Objective: Patients with myasthenia gravis without acetylcholine receptor (AChR) or muscle-specific kinase (MuSK) antibodies detected by radioimmunoprecipitation assays (RIAs) are classified as seronegative myasthenia gravis (SNMG). Live cell-based assays (l-CBAs) can detect additional antibodies to clustered AChR, MuSK and low-density lipoprotein receptor-related protein 4 (LRP4), but positivity rates are variable and both clinical relevance and utility of CBA platforms remain unclear.
Methods: Sera from 82 patients with SNMG were tested by l-CBAs. Human embryonic kidney cells were transfected to individually express clustered AChR, MuSK or LRP4; or transfected to jointly express both clustered adult AChR and MuSK. Sera from 30 and 20 patients positive by RIA for AChR or MuSK antibodies were used as comparators.
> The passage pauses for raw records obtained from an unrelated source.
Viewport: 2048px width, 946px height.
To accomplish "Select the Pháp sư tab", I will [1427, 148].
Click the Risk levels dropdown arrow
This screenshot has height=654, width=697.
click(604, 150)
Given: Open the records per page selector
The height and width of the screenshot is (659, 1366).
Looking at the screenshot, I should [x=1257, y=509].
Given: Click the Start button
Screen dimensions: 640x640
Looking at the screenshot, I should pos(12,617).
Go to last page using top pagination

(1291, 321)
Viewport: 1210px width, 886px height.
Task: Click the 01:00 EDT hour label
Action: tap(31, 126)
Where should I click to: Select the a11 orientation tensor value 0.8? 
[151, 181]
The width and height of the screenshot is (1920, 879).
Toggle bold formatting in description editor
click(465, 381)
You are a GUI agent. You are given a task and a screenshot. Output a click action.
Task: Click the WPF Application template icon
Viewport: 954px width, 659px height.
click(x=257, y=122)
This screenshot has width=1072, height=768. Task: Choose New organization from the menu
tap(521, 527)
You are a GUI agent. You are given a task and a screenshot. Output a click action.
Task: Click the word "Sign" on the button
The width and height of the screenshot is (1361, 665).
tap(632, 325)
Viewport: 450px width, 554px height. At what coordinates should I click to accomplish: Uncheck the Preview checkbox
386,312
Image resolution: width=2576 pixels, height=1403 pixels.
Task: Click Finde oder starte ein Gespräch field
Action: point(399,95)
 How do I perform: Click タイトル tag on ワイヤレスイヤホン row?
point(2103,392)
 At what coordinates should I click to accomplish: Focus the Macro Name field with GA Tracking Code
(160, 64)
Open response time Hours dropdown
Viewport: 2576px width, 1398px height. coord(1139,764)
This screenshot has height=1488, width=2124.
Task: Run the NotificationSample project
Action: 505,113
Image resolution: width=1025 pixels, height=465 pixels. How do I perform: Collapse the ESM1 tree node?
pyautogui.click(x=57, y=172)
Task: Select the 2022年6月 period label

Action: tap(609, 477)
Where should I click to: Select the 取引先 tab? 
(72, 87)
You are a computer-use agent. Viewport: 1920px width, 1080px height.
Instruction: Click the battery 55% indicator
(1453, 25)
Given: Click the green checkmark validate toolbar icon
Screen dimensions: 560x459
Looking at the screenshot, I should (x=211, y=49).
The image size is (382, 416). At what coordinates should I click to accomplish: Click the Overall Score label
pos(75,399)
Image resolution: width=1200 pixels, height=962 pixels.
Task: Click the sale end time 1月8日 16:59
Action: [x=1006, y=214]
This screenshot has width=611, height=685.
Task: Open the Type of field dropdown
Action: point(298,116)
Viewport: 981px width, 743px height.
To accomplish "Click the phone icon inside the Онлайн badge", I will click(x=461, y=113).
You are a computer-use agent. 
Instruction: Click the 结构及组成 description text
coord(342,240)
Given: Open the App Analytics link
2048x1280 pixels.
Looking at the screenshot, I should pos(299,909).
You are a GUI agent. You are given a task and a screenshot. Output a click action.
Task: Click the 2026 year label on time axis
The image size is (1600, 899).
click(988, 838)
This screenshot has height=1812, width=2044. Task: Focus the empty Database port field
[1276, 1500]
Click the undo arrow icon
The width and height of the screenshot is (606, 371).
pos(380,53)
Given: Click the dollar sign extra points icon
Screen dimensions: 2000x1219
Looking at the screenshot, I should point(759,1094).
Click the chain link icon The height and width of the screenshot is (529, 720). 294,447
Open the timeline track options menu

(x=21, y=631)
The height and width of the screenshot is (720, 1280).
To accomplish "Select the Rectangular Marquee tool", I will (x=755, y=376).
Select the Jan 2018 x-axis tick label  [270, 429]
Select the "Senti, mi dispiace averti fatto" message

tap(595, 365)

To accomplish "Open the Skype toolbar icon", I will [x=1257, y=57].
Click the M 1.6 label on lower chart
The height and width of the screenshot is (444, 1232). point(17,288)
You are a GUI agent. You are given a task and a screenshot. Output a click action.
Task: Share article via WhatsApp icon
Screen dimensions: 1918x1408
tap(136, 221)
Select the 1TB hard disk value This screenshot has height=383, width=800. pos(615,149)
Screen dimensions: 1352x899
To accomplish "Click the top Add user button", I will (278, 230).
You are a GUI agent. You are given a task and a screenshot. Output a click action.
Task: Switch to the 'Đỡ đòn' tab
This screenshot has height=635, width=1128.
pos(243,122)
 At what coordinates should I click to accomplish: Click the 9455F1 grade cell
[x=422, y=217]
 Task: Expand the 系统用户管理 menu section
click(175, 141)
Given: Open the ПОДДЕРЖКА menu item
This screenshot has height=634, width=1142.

Results: 53 of 82 (72%) patients with SNMG had generalised and 29 (28%) had ocular disease. The clustered AChR CBA detected antibodies in 16 of 82 patients (19.5%; including 4 patients with solely fetal AChR antibodies), while 7 of 82 (8.5%) patients had MuSK antibodies. A novel exploratory combined adult AChR-MuSK l-CBA efficiently detected all these antibodies in a subset of the SNMG cohort. No LRP4 antibodies were identified. Overall, patients with SNMG with clustered AChR antibodies, CBA-positive MuSK-MG or triple seronegative were younger, had less severe disease than patients with RIA-positive MG and had a better clinical outcome when immunotherapy was started soon after disease onset, although the time interval from onset to immunotherapy was not different when compared with patients with RIA-positive MG.
Conclusion: Around one-third of patients with SNMG had AChR or MuSK antibodies by l-CBAs, which were efficiently detected with a combined l-CBA. The results in this large and unselected cohort of patients with MG demonstrate the diagnostic usefulness of performing CBAs and the importance of making these tests more widely available.
Keywords: MYASTHENIA; NEUROIMMUNOLOGY; NEUROMUSCULAR.